▶ [What you need to do]: Please restate the data word for word.

▶ [Given information]:
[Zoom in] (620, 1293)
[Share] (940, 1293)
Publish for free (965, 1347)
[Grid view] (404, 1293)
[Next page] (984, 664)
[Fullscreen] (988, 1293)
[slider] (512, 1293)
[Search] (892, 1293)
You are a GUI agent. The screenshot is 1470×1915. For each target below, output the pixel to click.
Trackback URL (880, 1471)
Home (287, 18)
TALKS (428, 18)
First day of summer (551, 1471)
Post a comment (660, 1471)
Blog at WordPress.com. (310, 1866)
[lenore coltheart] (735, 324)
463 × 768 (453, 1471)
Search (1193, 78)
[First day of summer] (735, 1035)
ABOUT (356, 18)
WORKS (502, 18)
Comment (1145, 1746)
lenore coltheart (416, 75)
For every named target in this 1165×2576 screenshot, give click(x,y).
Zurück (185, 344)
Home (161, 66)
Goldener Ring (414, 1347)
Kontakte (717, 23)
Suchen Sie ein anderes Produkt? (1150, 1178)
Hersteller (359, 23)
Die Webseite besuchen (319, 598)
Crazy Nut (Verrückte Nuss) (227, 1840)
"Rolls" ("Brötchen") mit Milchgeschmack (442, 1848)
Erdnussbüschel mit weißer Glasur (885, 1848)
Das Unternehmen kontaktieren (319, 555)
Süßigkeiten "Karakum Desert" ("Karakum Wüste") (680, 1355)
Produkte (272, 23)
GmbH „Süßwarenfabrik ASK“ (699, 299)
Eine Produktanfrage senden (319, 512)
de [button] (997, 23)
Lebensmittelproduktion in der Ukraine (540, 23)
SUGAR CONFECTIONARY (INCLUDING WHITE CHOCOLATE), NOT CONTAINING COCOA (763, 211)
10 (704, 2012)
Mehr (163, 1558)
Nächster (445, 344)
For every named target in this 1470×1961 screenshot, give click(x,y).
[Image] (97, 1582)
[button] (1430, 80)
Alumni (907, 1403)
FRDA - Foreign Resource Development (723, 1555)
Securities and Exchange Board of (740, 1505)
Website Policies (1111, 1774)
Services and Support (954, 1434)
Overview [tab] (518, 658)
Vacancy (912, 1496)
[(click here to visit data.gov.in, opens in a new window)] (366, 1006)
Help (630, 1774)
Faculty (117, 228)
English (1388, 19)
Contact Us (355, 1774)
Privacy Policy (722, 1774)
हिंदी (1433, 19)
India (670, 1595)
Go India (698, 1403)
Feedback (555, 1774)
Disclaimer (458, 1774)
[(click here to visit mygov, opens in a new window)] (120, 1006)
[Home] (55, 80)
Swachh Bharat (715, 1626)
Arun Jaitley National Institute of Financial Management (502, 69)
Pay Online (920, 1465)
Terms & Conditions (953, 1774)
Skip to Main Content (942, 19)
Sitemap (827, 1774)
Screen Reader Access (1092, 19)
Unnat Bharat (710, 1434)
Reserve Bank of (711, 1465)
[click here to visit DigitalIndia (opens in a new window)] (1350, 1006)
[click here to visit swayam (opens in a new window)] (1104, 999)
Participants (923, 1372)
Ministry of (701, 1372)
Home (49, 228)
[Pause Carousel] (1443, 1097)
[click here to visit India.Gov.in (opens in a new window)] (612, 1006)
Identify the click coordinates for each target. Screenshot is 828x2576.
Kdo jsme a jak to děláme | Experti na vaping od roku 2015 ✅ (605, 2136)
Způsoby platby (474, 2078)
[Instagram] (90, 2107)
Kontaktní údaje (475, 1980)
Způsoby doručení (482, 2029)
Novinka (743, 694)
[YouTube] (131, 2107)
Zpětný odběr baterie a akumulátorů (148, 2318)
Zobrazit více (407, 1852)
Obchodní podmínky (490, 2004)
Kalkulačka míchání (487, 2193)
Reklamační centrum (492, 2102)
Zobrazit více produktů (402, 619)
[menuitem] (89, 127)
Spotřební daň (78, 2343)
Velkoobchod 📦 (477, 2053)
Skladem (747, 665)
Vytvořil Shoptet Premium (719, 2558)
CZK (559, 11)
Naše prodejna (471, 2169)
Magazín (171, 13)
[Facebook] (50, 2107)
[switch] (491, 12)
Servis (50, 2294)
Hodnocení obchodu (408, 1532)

▶ [Answer box]:
[Zoom in] (620, 1293)
[Share] (940, 1293)
Publish for free (965, 1347)
[Grid view] (404, 1293)
[Next page] (984, 664)
[Fullscreen] (988, 1293)
[slider] (512, 1293)
[Search] (892, 1293)
You are a GUI agent. The screenshot is 1470×1915. For each target below, output the pixel to click.
Trackback URL (880, 1471)
Home (287, 18)
TALKS (428, 18)
First day of summer (551, 1471)
Post a comment (660, 1471)
Blog at WordPress.com. (310, 1866)
[lenore coltheart] (735, 324)
463 × 768 (453, 1471)
Search (1193, 78)
[First day of summer] (735, 1035)
ABOUT (356, 18)
WORKS (502, 18)
Comment (1145, 1746)
lenore coltheart (416, 75)
For every named target in this 1165×2576 screenshot, give click(x,y).
Zurück (185, 344)
Home (161, 66)
Goldener Ring (414, 1347)
Kontakte (717, 23)
Suchen Sie ein anderes Produkt? (1150, 1178)
Hersteller (359, 23)
Die Webseite besuchen (319, 598)
Crazy Nut (Verrückte Nuss) (227, 1840)
"Rolls" ("Brötchen") mit Milchgeschmack (442, 1848)
Erdnussbüschel mit weißer Glasur (885, 1848)
Das Unternehmen kontaktieren (319, 555)
Süßigkeiten "Karakum Desert" ("Karakum Wüste") (680, 1355)
Produkte (272, 23)
GmbH „Süßwarenfabrik ASK“ (699, 299)
Eine Produktanfrage senden (319, 512)
de [button] (997, 23)
Lebensmittelproduktion in der Ukraine (540, 23)
SUGAR CONFECTIONARY (INCLUDING WHITE CHOCOLATE), NOT CONTAINING COCOA (763, 211)
10 (704, 2012)
Mehr (163, 1558)
Nächster (445, 344)
For every named target in this 1470×1961 screenshot, give click(x,y).
[Image] (97, 1582)
[button] (1430, 80)
Alumni (907, 1403)
FRDA - Foreign Resource Development (723, 1555)
Securities and Exchange Board of (740, 1505)
Website Policies (1111, 1774)
Services and Support (954, 1434)
Overview [tab] (518, 658)
Vacancy (912, 1496)
[(click here to visit data.gov.in, opens in a new window)] (366, 1006)
Help (630, 1774)
Faculty (117, 228)
English (1388, 19)
Contact Us (355, 1774)
Privacy Policy (722, 1774)
हिंदी (1433, 19)
India (670, 1595)
Go India (698, 1403)
Feedback (555, 1774)
Disclaimer (458, 1774)
[(click here to visit mygov, opens in a new window)] (120, 1006)
[Home] (55, 80)
Swachh Bharat (715, 1626)
Arun Jaitley National Institute of Financial Management (502, 69)
Pay Online (920, 1465)
Terms & Conditions (953, 1774)
Skip to Main Content (942, 19)
Sitemap (827, 1774)
Screen Reader Access (1092, 19)
Unnat Bharat (710, 1434)
Reserve Bank of (711, 1465)
[click here to visit DigitalIndia (opens in a new window)] (1350, 1006)
[click here to visit swayam (opens in a new window)] (1104, 999)
Participants (923, 1372)
Ministry of (701, 1372)
Home (49, 228)
[Pause Carousel] (1443, 1097)
[click here to visit India.Gov.in (opens in a new window)] (612, 1006)
Identify the click coordinates for each target. Screenshot is 828x2576.
Kdo jsme a jak to děláme | Experti na vaping od roku 2015 ✅ (605, 2136)
Způsoby platby (474, 2078)
[Instagram] (90, 2107)
Kontaktní údaje (475, 1980)
Způsoby doručení (482, 2029)
Novinka (743, 694)
[YouTube] (131, 2107)
Zpětný odběr baterie a akumulátorů (148, 2318)
Zobrazit více (407, 1852)
Obchodní podmínky (490, 2004)
Kalkulačka míchání (487, 2193)
Reklamační centrum (492, 2102)
Zobrazit více produktů (402, 619)
[menuitem] (89, 127)
Spotřební daň (78, 2343)
Velkoobchod 📦 (477, 2053)
Skladem (747, 665)
Vytvořil Shoptet Premium (719, 2558)
CZK (559, 11)
Naše prodejna (471, 2169)
Magazín (171, 13)
[Facebook] (50, 2107)
[switch] (491, 12)
Servis (50, 2294)
Hodnocení obchodu (408, 1532)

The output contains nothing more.